Questionado pelo juiz Rui Coelho se abandonou o turno de 24 horas "descansado", Paulo Marcelo confessou que "não", dizendo: "Não foi um dia normal".
Durante a inquirição, a testemunha foi ainda confrontada com outras situações ocorridas nessas 24 horas de turno, que incluem a permissão para Ihor ir fumar um cigarro no pátio e ter sido assistido por uma enfermeira da Cruz Vermelha depois de se atirar contra as paredes da sala. Disse ainda que o cidadão ucraniano, que já estivera antes no Hospital de Santa Maria (Lisboa), tinha alguns arranhões e uma ferida na cara que poderia ter resultado dos encontrões contra a parede da sala.
Antes disso, disse ter sido alertado para o comportamento anormal de Ihor que entrou na sala das crianças e mexer em objetos das senhoras, relatando que este tinha um olhar estranho e não percebia o que lhe era dito, o que levou a que uma inspetora do SEF de nome Irina tenha sido chamada para ajudar a falar, a compreender e a acalmá-lo.
Durante mais de meia hora, o juiz Rui Coelho confrontou a testemunha com divergências entre o depoimento prestado em dois interrogatórios em sede de inquérito e o que estava agora a dizer em julgamento, tendo Paulo Marcelo dito que estava agora a ser mais preciso porque lhe estavam a fazer perguntas que não foram feitas na fase anterior do processo.

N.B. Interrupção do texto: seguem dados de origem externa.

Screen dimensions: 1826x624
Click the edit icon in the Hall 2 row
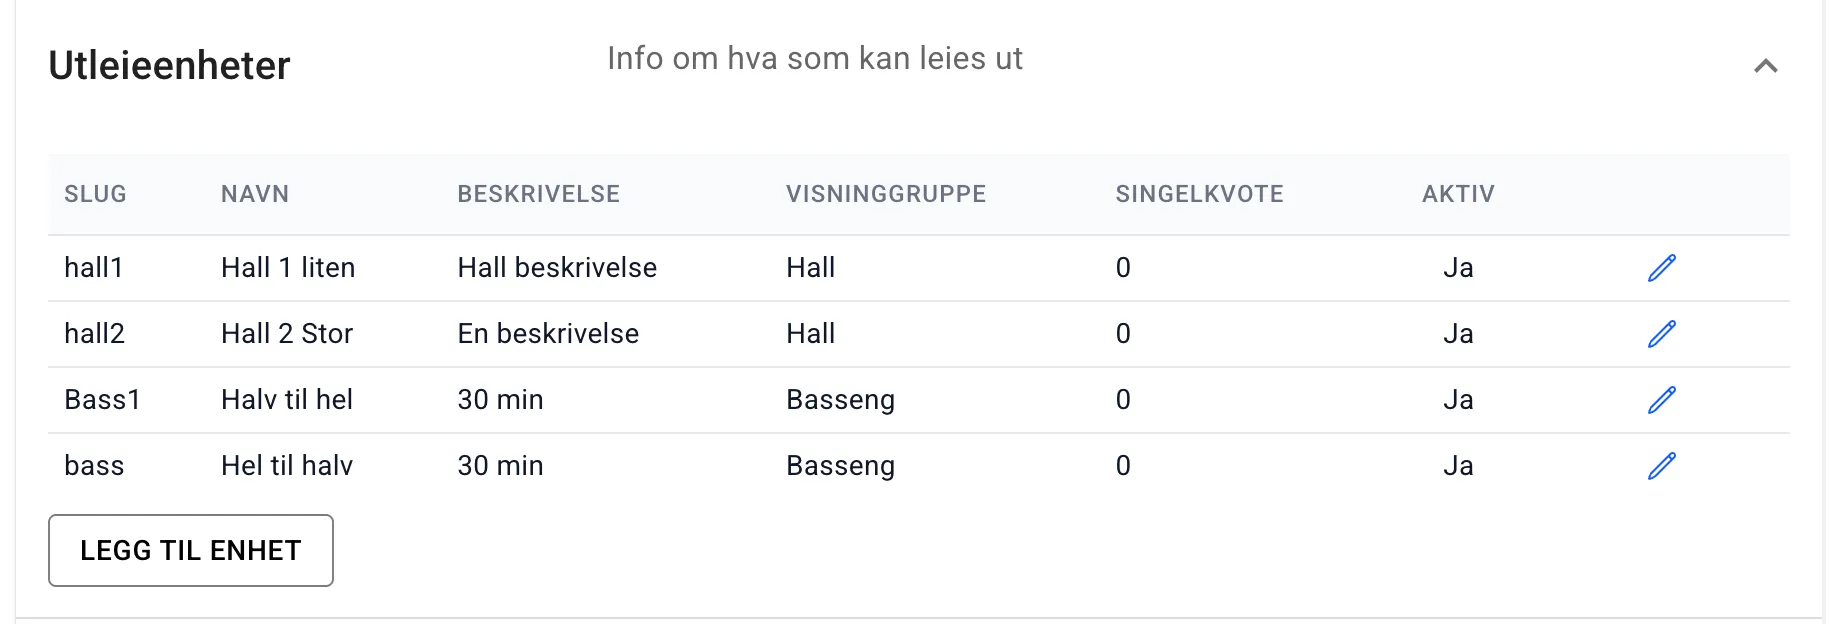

A audiência prossegue com o contra-interrogatório da testemunha por parte dos advogados de defesa, que tentam precisar aspetos particulares da acusação e detetar eventuais contradições que ponham em causa a credibilidade de Paulo Marcelo sobre a veracidade dos factos por este descritos em julgamento, que é uma fase de produção de prova que dita a condenação ou não dos arguidos.
Três inspetores SEF - Duarte Laja, Luís Silva e Bruno Sousa - estão ser julgados pelo homicídio de Ihor Homeniuk.
Os arguidos estão acusados de homicídio qualificado, punível com penas de até 25 anos de prisão.
O crime terá ocorrido a 12 de março, dois dias após o cidadão do Leste Europeu ter sido impedido de entrar em Portugal, alegadamente por não ter visto de trabalho. Segundo a acusação, após ser espancado, terá sido deixado no chão, manietado, a asfixiar lentamente até à morte. Dois dos inspetores respondem ainda pelo crime de posse de arma proibida (bastão).